Keyboard shortcuts

Press or to navigate between chapters

Press S or / to search in the book

Press ? to show this help

Press Esc to hide this help

LN Gossip Visualizer

Seeing how information travels across the Lightning Network

The LN Gossip Visualizer is a tool for observing, analyzing, and visualizing how gossip messages propagate across the Lightning Network. It answers a deceptively simple question: when a node announces something to the network, how does that information spread?

Why This Matters

The Lightning Network relies on a gossip protocol for nodes to discover each other, learn about available channels, and compute payment routes. This protocol is defined in BOLT #7 and operates as a peer-to-peer flood-fill: when a node receives a new gossip message, it forwards it to all its other peers.

But how well does this actually work in practice? How fast does information reach the entire network? Are there bottlenecks? Can an observer figure out who originated a message by watching propagation patterns?

These are the questions the LN Gossip Visualizer helps explore.

Standing on Solid Foundations

The LN Gossip Visualizer is built on top of the gossip_observer project by Jonathan Harvey-Buschel (@jharveyb). Jonathan designed and implemented the core infrastructure that makes this work possible: the Rust-based gossip collector, the archiver pipeline, the data storage layer, and the deployment tooling. His work on passive gossip observation — connecting to hundreds of Lightning peers, recording message timing with nanosecond precision, and exporting structured datasets — is the cornerstone on which this visualizer is built.

Our contribution layers an interactive visualization dashboard on top of Jonathan’s data collection infrastructure, making the propagation patterns visible and explorable.
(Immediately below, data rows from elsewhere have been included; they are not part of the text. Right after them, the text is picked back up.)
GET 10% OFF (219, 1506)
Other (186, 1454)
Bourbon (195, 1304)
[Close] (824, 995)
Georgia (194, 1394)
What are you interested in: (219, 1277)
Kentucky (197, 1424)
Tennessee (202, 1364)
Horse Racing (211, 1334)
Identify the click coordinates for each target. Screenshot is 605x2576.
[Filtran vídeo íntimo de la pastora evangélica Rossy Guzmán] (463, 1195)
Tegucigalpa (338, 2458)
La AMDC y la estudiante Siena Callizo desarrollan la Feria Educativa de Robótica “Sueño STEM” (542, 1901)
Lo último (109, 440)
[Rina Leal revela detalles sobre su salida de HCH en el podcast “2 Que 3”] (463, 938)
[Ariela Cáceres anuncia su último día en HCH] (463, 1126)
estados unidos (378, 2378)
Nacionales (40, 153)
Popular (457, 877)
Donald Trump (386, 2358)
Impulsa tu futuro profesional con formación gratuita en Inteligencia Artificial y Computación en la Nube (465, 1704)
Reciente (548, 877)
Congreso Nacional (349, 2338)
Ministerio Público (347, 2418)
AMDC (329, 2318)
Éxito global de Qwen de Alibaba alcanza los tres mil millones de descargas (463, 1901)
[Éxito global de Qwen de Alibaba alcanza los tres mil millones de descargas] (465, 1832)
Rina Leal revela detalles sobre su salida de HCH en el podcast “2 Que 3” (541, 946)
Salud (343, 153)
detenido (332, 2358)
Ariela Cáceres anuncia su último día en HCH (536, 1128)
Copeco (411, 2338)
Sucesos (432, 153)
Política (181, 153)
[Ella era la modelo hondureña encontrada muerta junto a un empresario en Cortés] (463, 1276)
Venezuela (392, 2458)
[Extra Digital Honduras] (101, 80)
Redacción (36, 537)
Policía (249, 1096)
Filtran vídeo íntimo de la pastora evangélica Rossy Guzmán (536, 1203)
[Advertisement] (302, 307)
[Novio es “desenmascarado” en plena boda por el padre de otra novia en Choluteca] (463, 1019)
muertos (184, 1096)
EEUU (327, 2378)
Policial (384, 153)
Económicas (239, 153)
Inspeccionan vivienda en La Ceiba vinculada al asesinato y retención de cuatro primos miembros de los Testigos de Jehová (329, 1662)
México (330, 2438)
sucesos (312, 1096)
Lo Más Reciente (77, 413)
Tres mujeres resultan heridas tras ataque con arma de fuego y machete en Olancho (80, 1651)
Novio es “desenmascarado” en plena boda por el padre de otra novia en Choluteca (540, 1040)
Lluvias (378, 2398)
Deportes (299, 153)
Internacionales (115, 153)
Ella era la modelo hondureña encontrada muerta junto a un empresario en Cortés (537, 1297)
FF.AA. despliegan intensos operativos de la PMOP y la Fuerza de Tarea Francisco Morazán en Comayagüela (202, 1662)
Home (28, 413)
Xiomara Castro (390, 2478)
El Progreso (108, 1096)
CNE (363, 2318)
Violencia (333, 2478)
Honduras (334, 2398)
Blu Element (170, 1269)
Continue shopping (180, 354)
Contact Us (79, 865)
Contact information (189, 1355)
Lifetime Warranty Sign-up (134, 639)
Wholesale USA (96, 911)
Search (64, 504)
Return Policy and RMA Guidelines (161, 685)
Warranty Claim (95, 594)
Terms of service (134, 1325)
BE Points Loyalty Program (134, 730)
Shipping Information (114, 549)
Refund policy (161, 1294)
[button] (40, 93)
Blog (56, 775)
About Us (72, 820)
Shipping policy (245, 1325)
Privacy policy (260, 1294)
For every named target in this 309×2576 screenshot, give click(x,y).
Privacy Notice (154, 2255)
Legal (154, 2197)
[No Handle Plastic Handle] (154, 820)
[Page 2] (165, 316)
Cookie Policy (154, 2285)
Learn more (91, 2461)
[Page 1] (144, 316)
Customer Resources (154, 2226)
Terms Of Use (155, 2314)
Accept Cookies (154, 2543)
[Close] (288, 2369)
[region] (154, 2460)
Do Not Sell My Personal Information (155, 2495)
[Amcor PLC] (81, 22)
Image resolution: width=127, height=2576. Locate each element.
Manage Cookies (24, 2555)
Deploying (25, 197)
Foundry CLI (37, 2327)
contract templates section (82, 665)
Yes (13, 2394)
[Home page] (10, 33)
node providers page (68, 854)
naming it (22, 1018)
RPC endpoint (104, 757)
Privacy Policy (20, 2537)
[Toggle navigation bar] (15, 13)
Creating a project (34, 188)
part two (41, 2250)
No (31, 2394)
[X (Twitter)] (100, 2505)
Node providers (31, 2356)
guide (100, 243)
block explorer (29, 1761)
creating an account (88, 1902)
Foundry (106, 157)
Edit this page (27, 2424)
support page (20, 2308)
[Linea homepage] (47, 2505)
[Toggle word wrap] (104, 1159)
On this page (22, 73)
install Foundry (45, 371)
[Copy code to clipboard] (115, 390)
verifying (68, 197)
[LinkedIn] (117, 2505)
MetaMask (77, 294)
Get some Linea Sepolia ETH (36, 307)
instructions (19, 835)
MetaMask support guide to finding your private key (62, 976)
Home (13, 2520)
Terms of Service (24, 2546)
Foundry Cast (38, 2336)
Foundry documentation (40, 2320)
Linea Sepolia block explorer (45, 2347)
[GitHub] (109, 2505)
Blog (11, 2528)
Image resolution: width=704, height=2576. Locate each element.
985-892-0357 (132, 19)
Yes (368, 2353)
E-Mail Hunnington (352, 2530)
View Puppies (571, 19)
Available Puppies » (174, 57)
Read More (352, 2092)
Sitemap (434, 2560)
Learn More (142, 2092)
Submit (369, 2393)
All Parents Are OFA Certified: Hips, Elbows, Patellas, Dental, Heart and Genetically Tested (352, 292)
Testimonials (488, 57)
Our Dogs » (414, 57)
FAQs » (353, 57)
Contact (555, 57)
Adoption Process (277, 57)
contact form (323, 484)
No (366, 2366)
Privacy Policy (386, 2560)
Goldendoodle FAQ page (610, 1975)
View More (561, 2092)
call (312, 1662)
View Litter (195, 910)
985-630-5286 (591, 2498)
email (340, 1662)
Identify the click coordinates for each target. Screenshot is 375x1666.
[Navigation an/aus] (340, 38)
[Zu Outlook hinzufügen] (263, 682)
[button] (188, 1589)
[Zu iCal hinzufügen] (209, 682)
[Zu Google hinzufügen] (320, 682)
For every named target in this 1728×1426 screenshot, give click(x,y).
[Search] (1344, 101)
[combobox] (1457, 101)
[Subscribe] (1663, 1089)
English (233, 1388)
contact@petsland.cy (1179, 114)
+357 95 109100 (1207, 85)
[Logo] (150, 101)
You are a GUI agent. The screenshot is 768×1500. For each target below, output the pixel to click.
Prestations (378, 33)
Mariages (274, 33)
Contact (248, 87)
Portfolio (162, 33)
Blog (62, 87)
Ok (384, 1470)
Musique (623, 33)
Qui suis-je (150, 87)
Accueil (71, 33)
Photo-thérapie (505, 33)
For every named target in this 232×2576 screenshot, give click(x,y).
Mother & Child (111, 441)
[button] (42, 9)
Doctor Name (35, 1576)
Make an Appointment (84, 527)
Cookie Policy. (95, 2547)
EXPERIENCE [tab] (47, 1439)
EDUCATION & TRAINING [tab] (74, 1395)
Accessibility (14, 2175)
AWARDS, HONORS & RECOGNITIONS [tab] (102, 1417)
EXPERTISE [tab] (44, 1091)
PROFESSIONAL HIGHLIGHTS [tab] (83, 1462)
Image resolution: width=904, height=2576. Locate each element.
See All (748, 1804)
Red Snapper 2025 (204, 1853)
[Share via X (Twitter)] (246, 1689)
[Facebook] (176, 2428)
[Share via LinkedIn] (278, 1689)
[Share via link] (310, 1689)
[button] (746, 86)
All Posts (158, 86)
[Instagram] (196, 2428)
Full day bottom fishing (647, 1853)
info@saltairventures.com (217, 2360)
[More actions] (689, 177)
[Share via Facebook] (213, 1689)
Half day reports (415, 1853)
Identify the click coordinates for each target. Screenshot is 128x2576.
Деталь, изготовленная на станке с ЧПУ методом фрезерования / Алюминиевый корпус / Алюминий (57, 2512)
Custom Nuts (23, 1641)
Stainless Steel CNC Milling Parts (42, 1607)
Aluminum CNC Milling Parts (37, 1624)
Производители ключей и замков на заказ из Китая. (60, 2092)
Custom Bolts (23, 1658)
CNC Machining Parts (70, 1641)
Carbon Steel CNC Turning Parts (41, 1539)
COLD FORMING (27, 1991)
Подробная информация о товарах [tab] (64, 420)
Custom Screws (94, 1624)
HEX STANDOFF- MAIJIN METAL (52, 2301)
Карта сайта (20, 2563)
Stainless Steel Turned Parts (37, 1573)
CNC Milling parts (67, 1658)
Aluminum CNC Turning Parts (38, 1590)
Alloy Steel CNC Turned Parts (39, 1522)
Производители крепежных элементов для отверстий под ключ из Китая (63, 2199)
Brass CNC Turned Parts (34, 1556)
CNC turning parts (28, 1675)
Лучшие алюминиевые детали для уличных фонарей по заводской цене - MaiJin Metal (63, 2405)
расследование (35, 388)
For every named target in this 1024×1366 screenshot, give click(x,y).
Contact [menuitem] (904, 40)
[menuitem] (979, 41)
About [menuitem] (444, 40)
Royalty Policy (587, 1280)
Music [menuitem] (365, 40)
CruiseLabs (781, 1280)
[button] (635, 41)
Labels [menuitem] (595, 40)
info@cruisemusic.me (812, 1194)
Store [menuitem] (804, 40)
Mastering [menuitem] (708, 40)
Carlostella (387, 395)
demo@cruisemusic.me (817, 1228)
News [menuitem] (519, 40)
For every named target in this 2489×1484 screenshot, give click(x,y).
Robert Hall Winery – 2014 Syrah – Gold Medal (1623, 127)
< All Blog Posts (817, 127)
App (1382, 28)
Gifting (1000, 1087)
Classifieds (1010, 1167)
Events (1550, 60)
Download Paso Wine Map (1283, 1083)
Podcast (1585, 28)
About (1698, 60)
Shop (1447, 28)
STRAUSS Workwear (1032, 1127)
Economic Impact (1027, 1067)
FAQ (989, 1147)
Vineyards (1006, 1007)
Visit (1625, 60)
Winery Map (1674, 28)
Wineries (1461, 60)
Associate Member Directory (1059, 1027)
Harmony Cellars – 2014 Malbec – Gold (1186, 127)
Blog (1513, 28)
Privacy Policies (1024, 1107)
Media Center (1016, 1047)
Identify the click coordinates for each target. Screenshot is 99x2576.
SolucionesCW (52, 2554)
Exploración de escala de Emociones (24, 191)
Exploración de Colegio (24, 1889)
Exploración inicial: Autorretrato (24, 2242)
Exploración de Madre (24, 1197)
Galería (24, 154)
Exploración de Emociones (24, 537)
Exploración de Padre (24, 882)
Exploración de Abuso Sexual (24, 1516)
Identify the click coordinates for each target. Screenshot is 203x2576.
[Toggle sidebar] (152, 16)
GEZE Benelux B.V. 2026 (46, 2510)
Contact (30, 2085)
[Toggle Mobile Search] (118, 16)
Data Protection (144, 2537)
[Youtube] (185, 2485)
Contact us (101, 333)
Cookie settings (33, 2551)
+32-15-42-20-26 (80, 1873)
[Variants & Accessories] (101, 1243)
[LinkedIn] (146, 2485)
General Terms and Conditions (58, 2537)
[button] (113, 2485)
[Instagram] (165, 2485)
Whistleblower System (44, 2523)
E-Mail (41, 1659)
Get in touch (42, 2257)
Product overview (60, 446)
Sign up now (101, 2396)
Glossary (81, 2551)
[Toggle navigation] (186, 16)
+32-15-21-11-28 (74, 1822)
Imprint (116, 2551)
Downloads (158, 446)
What You’ll Find in This Book

  • Part 1 explains what LN gossip is and why studying it matters
  • Part 2 describes the passive observer (built by @jharveyb) that connects to hundreds of peers and records every gossip message
  • Part 3 walks through the interactive dashboard — propagation replay, geolocation map, fingerprinting, and leak detection
  • Part 4 shares findings from the dataset
  • Part 5 outlines future directions

You can explore the live prototype at prototype-ln-gossip.vercel.app.

What is Lightning Network Gossip?

Lightning Network nodes need to know about each other to route payments. They learn about the network through a gossip protocol defined in BOLT #7 — a peer-to-peer mechanism where nodes share information about channels and other nodes.

The Three Gossip Message Types

MessagePurposeTriggered by
channel_announcementDeclares a new channel exists between two nodesChannel opening (confirmed on-chain)
channel_updateUpdates a channel’s routing policy (fees, HTLC limits, enabled/disabled)Node operator changes, periodic refresh
node_announcementAdvertises a node’s metadata (alias, color, addresses)Node coming online, config changes

How Gossip Propagates

Gossip works as a flood-fill: when a node receives a new gossip message it hasn’t seen before, it validates the message and then forwards it to all of its connected peers. This means a single channel_update from one node will eventually reach every other node in the network, hopping peer-to-peer across the graph.

  Node A (origin)
    ├──→ Peer 1 ──→ Peer 4 ──→ ...
    ├──→ Peer 2 ──→ Peer 5 ──→ ...
    └──→ Peer 3 ──→ Peer 6 ──→ ...

The speed at which this happens depends on network topology, peer connectivity, implementation details, and geographic distance between nodes.

Why It’s Interesting

This flood-fill is efficient but not instantaneous. There are measurable propagation delays — some nodes receive messages in milliseconds, others take seconds. These timing differences are the signal our visualizer is built to explore.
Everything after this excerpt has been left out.